AIM 1:
Answer these questions about the patch email:
(a) Which configuration option does the patch email say is enabled in the distro kernels it mentions?
(b) Which project has the similar restriction that inspired the change?
(c) How many files does the change touch, and how many insertions does it make in total?
AIM 2: Copy word for word the stretch of the patch email from "There continue to" through "rebuild their kernels.".

PASSAGE:
★ ★ ★ ★ ★ ★ ★
[kernel-hardening] [PATCH v2] sysctl: allow CLONE

kernel-hardening.lists.openwall.com archive mirror
 help / color / mirror / Atom feed

* [kernel-hardening] [PATCH v2] sysctl: allow CLONE_NEWUSER to be disabled
@ 2016-01-28 14:38 Kees Cook
  2016-01-28 15:28 ` Serge E. Hallyn
                   ` (2 more replies)
  0 siblings, 3 replies; 7+ messages in thread
From: Kees Cook @ 2016-01-28 14:38 UTC (permalink / raw)
  To: Eric W. Biederman
  Cc: Andrew Morton, Al Viro, Serge E. Hallyn, Andy Lutomirski,
	Austin S. Hemmelgarn, Richard Weinberger,
	Robert Święcki, Dmitry Vyukov, David Howells,
	Kostya Serebryany, Alexander Potapenko, Eric Dumazet, Sasha Levin,
	linux-doc, linux-kernel, kernel-hardening

There continue to be unexpected security exposures when users have access
to CLONE_NEWUSER. For admins of systems that do not use user namespaces
and are running distro kernels with CONFIG_USER_NS enabled, there is
no way to disable CLONE_NEWUSER. This provides a way for sysadmins to
disable the feature to reduce their attack surface without needing to
rebuild their kernels.

This is inspired by a similar restriction in Grsecurity, but adds
a sysctl.

Signed-off-by: Kees Cook <keescook@chromium.org>
---
This is the simplified version of the sysctl.
---
 Documentation/sysctl/kernel.txt | 14 ++++++++++++++
 kernel/sysctl.c                 | 14 ++++++++++++++
 kernel/user_namespace.c         |  6 ++++++
 3 files changed, 34 insertions(+)
★ ★ ★ ★ ★ ★ ★
DATASET ROWS:

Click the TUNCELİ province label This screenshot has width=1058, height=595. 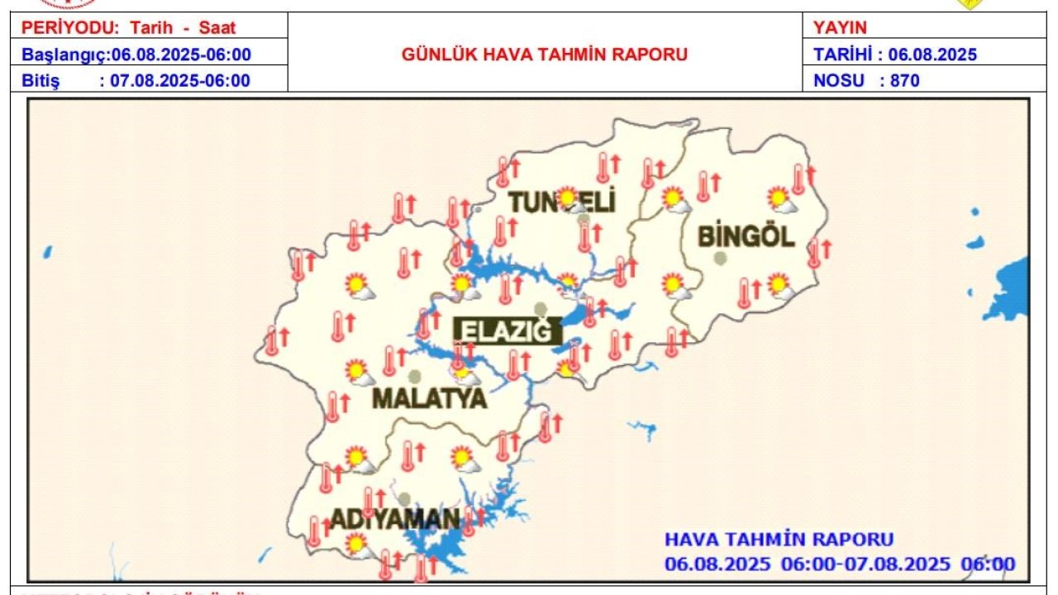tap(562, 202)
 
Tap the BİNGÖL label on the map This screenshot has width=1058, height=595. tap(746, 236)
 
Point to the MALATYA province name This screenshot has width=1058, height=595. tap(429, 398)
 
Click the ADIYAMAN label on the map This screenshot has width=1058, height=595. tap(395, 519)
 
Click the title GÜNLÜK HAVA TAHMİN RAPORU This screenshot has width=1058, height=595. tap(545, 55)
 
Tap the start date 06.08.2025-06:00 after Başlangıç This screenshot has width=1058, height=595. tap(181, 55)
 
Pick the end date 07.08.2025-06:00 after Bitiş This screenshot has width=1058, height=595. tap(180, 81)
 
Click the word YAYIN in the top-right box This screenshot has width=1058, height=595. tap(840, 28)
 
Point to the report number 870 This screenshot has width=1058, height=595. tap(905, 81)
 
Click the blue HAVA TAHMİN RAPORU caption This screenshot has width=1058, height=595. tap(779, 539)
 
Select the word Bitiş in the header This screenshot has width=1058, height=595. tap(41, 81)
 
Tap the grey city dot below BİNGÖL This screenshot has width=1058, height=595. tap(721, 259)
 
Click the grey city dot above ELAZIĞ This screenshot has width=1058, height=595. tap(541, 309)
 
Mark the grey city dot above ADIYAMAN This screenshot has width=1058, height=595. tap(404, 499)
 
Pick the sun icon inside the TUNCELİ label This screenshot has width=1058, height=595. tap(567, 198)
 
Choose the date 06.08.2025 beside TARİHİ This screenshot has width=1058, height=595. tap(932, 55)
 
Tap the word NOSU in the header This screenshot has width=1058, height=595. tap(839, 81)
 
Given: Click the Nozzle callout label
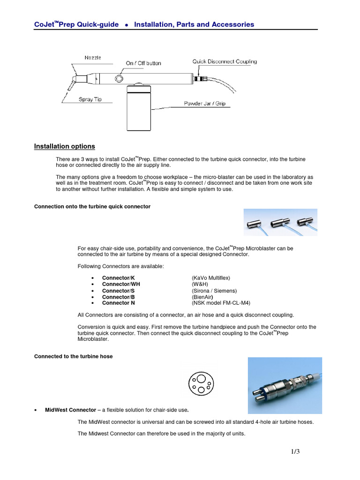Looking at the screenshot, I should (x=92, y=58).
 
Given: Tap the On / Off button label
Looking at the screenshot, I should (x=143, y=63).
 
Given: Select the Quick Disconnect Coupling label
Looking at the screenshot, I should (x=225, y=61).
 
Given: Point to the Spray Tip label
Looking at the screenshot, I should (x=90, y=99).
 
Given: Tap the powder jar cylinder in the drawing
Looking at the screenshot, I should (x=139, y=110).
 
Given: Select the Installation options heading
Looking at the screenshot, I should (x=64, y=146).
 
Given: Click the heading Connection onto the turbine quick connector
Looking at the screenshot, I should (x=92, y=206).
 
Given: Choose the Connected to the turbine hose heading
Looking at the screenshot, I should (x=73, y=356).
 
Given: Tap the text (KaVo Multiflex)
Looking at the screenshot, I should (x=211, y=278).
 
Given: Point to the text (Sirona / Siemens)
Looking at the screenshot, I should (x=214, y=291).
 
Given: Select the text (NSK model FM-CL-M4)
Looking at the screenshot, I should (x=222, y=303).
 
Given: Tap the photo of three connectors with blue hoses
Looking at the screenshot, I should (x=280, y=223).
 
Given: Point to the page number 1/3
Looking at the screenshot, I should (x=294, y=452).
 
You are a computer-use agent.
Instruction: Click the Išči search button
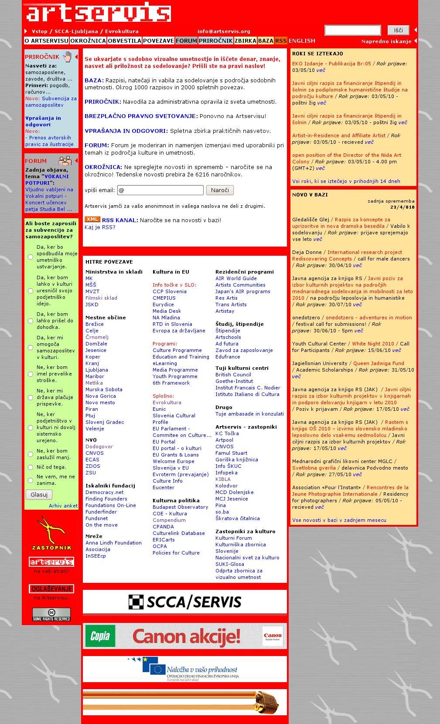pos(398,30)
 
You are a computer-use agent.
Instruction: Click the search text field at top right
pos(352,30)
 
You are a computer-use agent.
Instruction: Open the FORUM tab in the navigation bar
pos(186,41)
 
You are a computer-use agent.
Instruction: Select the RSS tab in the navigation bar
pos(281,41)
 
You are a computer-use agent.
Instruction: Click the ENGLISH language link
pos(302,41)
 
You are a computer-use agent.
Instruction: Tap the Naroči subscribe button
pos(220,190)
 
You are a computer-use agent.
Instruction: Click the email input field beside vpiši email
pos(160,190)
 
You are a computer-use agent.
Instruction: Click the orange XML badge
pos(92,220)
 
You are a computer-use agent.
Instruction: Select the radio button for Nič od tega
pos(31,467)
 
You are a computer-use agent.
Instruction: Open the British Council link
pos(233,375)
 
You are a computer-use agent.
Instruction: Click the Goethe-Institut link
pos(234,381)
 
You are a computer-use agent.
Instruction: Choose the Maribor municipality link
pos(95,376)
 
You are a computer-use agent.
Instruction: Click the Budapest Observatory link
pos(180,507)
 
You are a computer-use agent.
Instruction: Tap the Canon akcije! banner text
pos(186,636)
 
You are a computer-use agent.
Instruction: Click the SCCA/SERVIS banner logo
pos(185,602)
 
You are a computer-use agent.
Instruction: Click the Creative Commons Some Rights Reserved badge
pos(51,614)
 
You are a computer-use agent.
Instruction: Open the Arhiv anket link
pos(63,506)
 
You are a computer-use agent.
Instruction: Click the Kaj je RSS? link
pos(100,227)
★ ★ ★ ★ ★ ★ ★
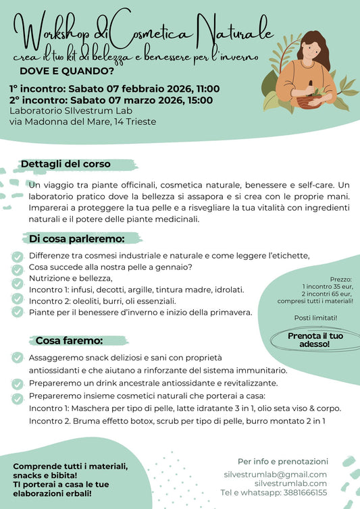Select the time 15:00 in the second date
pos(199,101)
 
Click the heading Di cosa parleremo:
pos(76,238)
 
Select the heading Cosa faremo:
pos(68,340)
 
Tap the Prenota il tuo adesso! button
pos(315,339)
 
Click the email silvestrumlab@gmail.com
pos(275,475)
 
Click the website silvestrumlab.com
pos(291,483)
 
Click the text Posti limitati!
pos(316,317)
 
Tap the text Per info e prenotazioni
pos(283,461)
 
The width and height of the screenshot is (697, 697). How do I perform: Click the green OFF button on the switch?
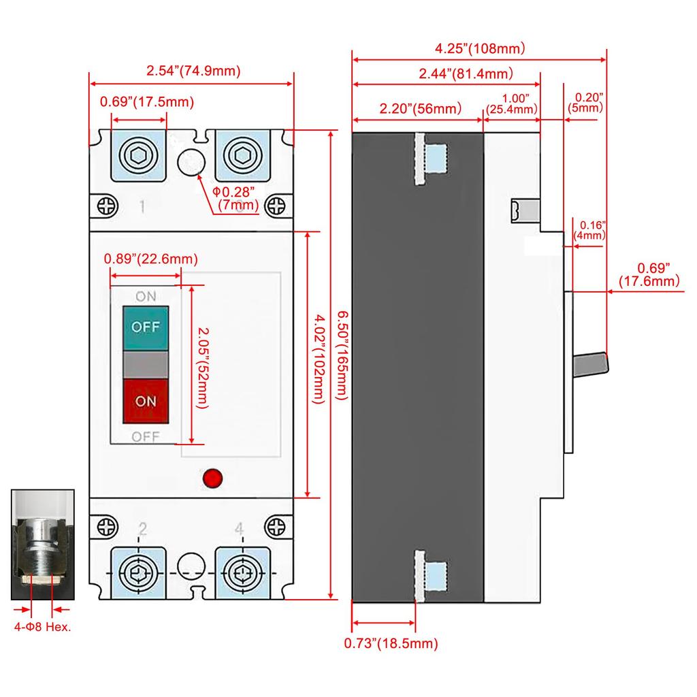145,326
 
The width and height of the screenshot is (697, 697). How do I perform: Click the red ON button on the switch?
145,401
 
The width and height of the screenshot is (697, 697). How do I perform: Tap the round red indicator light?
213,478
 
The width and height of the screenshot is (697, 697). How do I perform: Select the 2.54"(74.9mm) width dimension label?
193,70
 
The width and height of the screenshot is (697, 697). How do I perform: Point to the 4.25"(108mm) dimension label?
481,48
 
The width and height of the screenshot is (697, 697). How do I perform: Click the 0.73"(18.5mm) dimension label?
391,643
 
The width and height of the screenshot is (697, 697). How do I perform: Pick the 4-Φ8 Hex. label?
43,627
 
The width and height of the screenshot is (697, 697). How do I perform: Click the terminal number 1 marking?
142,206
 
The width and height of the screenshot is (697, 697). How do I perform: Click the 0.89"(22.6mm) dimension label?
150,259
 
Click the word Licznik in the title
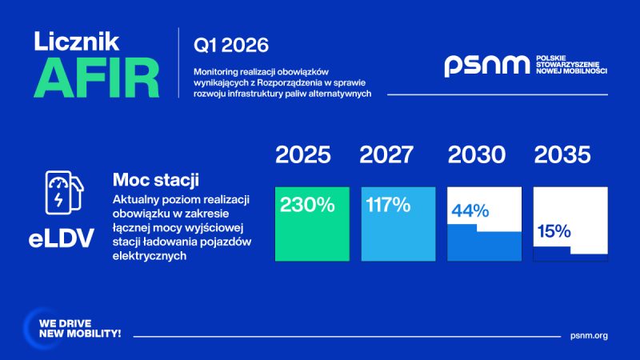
★ ★ ★ ★ ★ ★ ★
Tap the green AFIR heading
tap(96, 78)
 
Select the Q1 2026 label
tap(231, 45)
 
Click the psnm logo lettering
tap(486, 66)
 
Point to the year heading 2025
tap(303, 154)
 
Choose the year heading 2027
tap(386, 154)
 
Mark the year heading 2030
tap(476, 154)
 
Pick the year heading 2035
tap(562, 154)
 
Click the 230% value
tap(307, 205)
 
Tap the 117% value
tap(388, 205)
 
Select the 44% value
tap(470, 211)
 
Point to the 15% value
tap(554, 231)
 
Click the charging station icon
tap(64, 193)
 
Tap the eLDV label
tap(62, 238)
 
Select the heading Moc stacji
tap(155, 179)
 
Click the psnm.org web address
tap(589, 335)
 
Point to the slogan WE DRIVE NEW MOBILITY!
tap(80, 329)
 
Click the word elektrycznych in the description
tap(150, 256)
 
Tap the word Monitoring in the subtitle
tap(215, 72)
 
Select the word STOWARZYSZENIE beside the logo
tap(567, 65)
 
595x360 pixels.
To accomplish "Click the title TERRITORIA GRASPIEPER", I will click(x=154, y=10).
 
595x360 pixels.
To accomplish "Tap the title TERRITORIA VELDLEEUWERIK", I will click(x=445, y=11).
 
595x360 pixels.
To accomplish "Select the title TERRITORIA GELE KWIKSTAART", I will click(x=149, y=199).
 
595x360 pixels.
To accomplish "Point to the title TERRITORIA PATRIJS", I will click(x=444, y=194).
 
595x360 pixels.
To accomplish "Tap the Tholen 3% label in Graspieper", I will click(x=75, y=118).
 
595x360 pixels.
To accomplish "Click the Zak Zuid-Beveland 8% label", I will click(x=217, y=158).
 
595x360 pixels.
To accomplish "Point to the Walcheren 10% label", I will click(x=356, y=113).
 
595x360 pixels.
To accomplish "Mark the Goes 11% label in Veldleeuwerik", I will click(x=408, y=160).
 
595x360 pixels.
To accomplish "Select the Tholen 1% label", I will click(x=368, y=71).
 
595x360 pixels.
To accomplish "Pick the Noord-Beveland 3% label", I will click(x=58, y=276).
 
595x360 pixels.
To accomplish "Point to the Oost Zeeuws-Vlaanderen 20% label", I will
★ ★ ★ ★ ★ ★ ★
ANSWER 1:
(a) CONFIG_USER_NS
(b) Grsecurity
(c) 3 files, 34 insertions

ANSWER 2:
There continue to be unexpected security exposures when users have access
to CLONE_NEWUSER. For admins of systems that do not use user namespaces
and are running distro kernels with CONFIG_USER_NS enabled, there is
no way to disable CLONE_NEWUSER. This provides a way for sysadmins to
disable the feature to reduce their attack surface without needing to
rebuild their kernels.